Kolejna rola tego samego aktora
Powtarzalność zauważalna jest także w doborze serialowej obsady. Powstała już nawet grupa etatowych aktorów TVN, którzy występują niemal wyłącznie w produkcjach tej stacji. Dzięki "BrzudUli" i "Prosto w serce" rozwinęły się kariery Małgorzaty Sochy, Jacka Braciaka i przede wszystkim Filipa Bobka. Mimo że grani przez aktora bohaterowie, nie wyróżniali się zbytnio na tle pozostałych postaci, to i tak gwiazdorowi udało się zaistnieć w świadomości widzów. Jednak nawet najprzystojniejszy serialowy amant może się w końcu opatrzyć. Bobek był już szefem dwóch wielkich firm. Czyżby do trzech razy sztuka?
W przypadku Sochy oraz Braciaka możemy mówić o charakterystycznych, a zarazem zapamiętywalnych kreacjach.

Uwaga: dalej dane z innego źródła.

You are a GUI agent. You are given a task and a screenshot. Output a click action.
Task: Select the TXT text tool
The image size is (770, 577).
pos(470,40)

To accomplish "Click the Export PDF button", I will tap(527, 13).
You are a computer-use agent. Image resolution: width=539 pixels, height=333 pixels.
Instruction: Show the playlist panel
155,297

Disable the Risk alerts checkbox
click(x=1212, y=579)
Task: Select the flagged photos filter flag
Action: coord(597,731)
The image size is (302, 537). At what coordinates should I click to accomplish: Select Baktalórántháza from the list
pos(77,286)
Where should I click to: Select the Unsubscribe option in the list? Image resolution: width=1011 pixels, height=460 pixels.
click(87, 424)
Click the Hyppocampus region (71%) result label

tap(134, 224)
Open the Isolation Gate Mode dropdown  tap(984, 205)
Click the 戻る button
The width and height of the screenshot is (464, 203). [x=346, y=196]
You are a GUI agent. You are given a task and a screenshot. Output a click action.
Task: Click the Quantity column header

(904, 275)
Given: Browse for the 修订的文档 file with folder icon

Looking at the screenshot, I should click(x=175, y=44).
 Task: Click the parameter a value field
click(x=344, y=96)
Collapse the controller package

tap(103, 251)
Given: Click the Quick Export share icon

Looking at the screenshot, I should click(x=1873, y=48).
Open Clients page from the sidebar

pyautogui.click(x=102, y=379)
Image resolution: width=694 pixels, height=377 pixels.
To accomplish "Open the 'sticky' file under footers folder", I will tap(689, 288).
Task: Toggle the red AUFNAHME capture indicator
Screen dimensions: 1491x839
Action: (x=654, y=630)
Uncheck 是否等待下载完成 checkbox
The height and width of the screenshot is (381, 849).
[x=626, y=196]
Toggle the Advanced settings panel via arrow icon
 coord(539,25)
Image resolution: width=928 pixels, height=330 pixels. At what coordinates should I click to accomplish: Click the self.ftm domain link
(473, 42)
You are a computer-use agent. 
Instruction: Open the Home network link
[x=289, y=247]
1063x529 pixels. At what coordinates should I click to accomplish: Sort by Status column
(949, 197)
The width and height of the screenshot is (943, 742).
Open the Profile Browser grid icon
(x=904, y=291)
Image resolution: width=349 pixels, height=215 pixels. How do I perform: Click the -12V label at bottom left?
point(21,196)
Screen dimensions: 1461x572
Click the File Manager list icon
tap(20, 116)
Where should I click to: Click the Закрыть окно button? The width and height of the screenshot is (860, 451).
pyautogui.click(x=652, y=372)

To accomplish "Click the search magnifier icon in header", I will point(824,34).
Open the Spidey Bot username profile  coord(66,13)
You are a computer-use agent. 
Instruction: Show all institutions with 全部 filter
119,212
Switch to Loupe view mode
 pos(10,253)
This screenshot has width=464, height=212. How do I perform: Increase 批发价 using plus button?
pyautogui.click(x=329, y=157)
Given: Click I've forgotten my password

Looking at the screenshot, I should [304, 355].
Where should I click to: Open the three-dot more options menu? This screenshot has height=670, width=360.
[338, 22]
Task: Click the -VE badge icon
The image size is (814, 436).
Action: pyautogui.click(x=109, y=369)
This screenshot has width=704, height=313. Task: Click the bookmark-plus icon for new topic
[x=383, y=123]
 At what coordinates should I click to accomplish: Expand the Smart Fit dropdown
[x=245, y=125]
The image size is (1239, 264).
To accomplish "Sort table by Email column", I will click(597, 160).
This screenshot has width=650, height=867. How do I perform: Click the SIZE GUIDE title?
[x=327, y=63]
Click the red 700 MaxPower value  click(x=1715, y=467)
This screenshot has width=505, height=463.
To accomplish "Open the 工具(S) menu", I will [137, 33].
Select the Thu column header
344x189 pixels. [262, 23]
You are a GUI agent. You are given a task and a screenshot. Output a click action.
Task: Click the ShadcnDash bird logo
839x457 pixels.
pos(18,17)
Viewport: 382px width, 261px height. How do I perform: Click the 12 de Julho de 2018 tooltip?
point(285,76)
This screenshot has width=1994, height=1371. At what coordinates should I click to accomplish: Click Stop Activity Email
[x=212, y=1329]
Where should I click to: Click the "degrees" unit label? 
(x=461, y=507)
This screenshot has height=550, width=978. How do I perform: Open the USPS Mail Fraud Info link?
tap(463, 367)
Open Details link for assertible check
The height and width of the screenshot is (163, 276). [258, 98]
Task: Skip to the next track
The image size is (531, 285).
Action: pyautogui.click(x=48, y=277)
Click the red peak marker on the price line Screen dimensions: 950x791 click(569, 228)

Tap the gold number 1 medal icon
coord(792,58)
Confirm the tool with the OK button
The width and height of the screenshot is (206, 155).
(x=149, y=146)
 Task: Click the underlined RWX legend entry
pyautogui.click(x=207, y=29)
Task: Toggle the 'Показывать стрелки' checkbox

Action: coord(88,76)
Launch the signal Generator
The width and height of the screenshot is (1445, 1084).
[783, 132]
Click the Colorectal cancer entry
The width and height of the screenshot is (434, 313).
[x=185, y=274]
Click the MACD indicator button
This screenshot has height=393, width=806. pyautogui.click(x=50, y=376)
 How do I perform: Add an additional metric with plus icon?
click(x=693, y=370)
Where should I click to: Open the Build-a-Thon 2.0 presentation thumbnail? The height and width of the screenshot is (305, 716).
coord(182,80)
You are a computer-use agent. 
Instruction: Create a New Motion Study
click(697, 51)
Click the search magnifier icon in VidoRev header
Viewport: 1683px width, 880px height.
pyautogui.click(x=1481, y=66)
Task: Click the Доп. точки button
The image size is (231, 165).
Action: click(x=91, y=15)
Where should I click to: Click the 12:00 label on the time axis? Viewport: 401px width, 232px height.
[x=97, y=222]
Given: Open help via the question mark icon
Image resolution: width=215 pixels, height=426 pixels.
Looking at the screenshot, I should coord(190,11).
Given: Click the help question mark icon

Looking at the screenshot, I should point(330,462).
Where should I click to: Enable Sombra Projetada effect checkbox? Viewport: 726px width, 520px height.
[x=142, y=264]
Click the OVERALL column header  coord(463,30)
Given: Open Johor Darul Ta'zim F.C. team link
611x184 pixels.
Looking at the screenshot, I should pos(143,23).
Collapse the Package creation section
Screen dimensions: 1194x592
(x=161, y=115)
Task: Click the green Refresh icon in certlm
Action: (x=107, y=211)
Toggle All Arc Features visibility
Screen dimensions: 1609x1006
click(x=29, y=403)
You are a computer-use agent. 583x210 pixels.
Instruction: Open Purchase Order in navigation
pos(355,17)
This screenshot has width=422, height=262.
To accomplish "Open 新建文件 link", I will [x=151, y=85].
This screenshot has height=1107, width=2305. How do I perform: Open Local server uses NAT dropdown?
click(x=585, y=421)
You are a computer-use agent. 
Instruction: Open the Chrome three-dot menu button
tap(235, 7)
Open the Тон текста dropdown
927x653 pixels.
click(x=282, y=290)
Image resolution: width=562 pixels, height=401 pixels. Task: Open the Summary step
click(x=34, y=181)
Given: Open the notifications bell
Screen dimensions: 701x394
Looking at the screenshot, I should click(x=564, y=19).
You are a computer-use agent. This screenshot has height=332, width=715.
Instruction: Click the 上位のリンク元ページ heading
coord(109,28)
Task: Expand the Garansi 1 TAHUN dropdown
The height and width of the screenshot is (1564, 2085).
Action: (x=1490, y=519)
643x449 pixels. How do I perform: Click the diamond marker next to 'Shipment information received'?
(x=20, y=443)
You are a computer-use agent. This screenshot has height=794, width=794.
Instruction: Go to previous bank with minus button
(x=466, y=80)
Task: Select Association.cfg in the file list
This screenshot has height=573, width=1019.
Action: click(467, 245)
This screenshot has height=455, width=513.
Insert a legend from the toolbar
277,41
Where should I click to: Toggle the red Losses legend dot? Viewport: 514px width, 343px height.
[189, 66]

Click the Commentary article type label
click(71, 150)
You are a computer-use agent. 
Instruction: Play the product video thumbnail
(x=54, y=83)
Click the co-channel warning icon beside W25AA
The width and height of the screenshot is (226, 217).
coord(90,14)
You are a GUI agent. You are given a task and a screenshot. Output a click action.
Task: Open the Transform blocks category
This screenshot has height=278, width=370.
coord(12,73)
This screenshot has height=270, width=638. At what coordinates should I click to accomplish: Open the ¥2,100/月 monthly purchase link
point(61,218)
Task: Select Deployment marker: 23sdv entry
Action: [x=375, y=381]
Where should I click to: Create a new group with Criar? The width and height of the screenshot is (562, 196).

Violetta Kubasińska i szalony projektant Pshemko stali się wręcz postaciami kultowymi. Na ich tle blado wypadają gwiazdy obu krakowskich produkcji TVN - Ewa Kaim, Tadeusz Huk i Michał Lewandowski. Ich role sprowadzają się do grania niemal tych samych postaci. Takie szufladkowanie nie jest dobre ani dla serialu, ani samych aktorów.